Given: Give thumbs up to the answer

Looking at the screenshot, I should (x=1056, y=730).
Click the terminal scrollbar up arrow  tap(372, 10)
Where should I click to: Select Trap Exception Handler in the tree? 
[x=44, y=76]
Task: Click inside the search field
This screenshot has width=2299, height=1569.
——————
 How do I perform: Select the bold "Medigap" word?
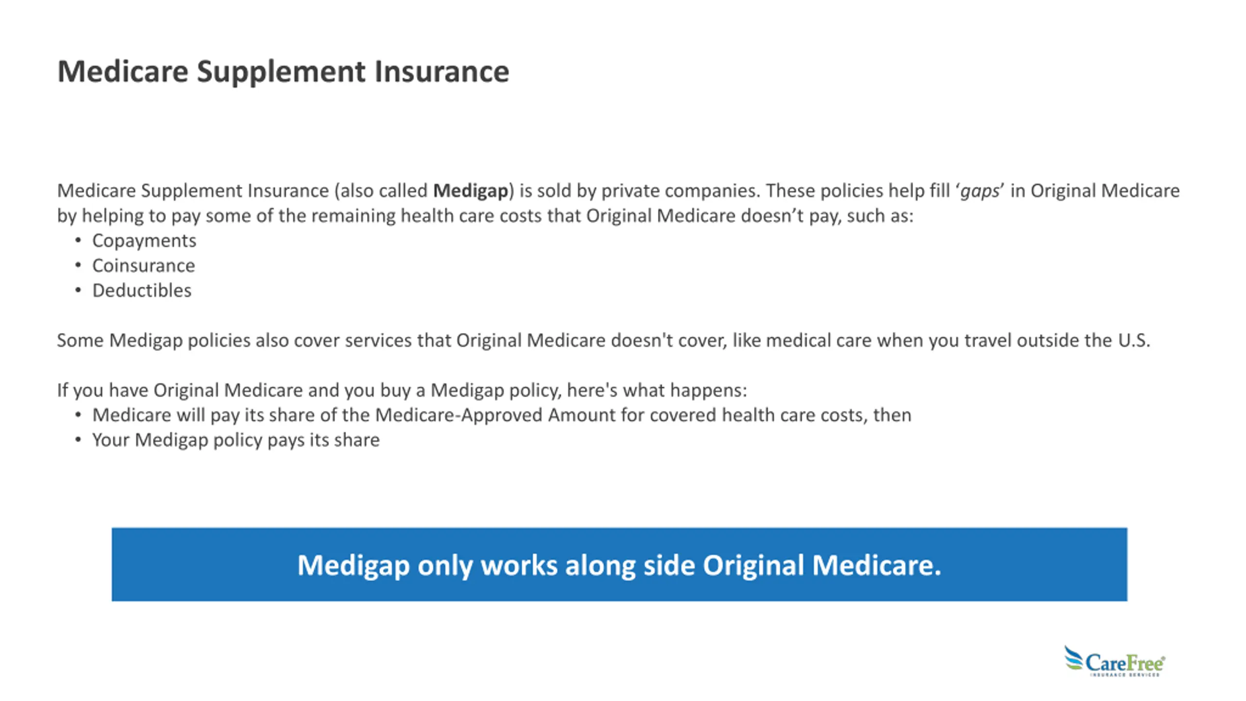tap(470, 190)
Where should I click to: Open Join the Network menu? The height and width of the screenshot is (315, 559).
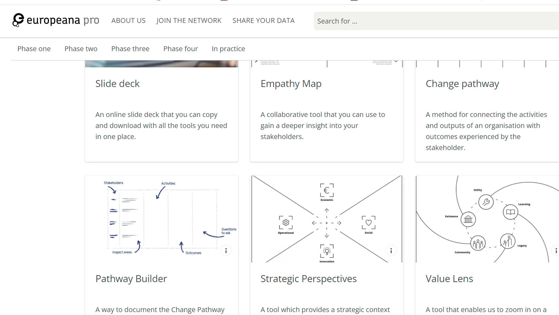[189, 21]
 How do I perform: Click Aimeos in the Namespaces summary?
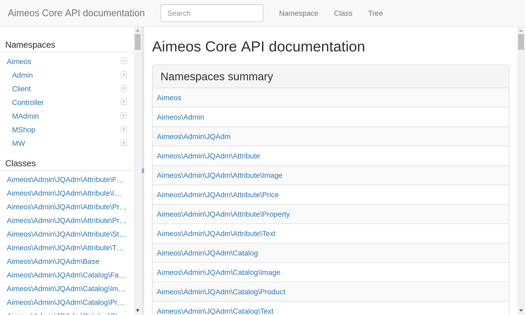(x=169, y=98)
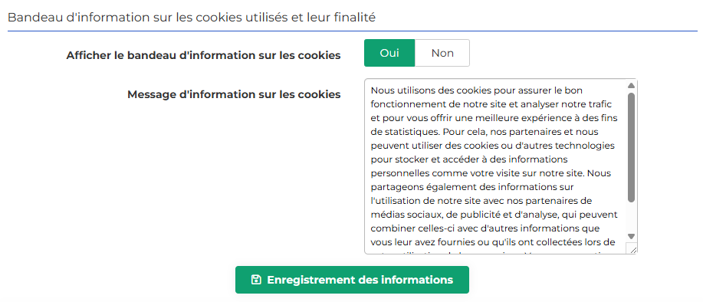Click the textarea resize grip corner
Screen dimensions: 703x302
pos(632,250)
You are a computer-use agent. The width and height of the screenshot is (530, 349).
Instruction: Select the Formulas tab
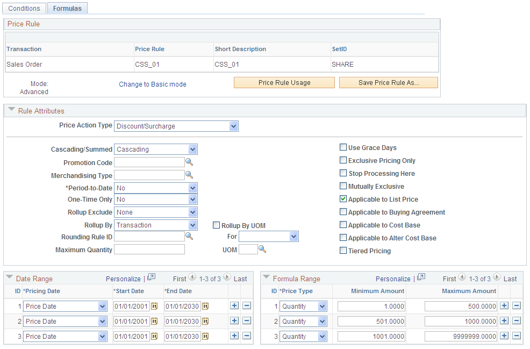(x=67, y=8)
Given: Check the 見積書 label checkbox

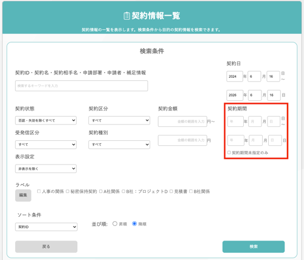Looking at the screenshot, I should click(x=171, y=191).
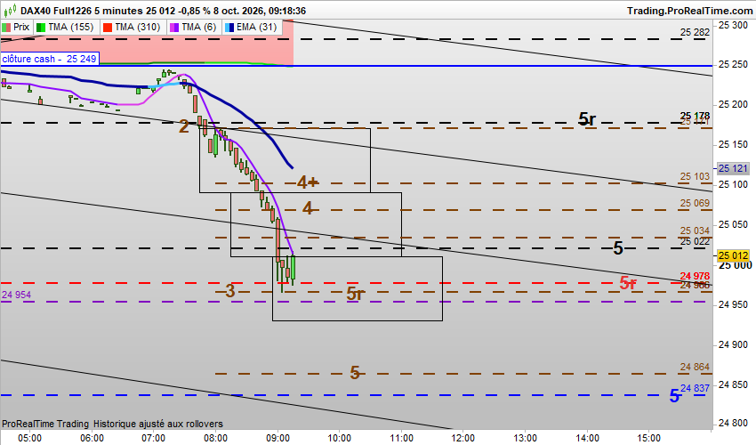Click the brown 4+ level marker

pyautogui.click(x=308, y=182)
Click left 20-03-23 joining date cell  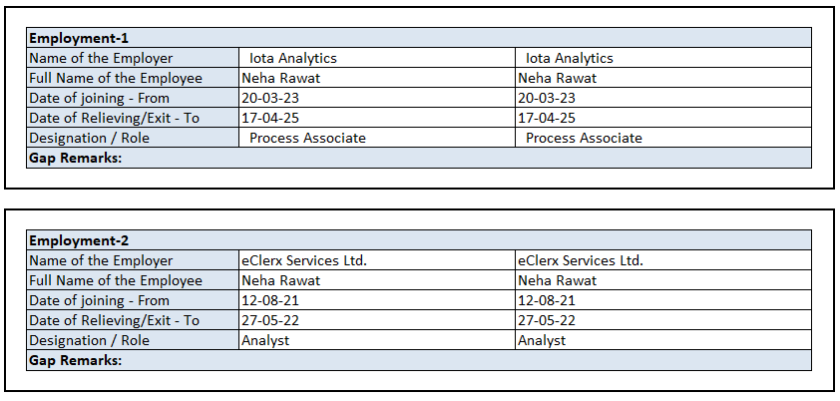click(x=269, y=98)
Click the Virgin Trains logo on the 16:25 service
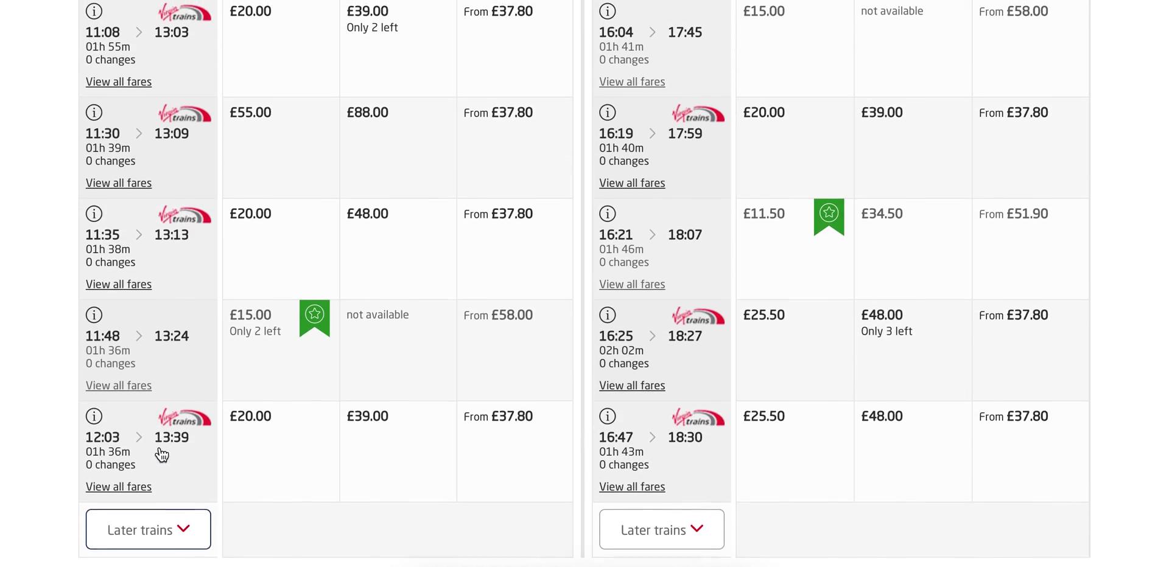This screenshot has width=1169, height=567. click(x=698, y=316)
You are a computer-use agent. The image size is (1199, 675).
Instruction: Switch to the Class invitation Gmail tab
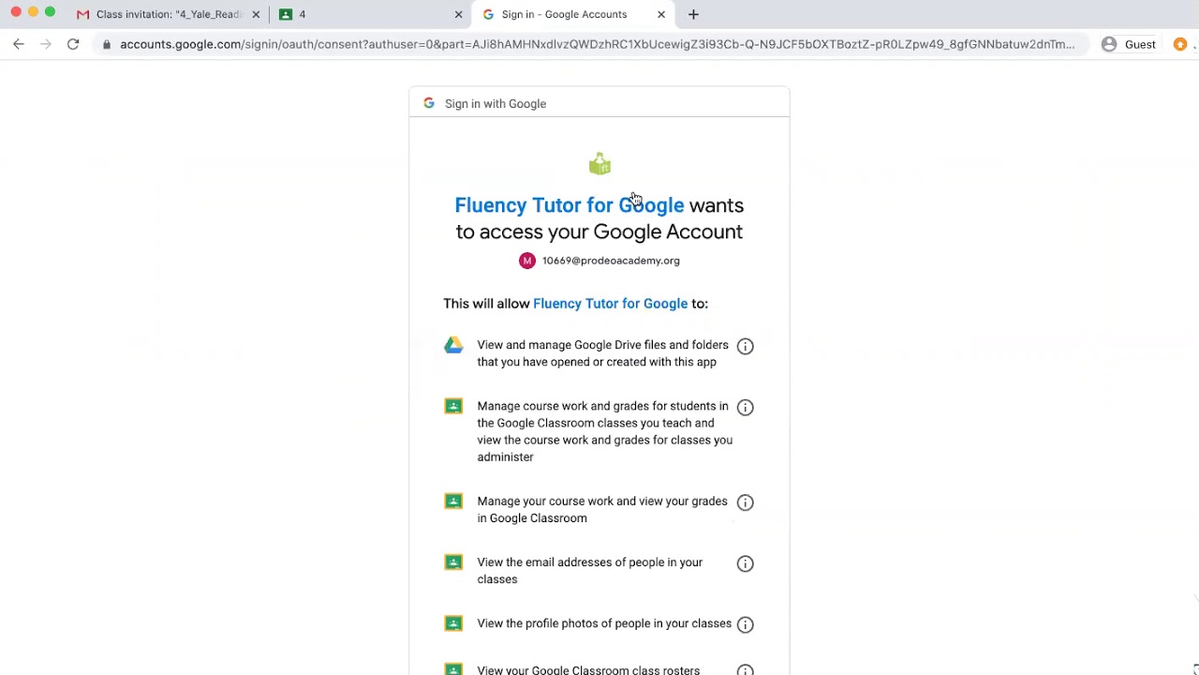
——————
What the task asks:
Duplicate the lines of the items above, starting with the line containing "You are a computer-use agent. The image" and ending with the line containing "Instruction: Switch to".

Exercise answer:
You are a computer-use agent. The image size is (1199, 675).
Instruction: Switch to the Class invitation Gmail tab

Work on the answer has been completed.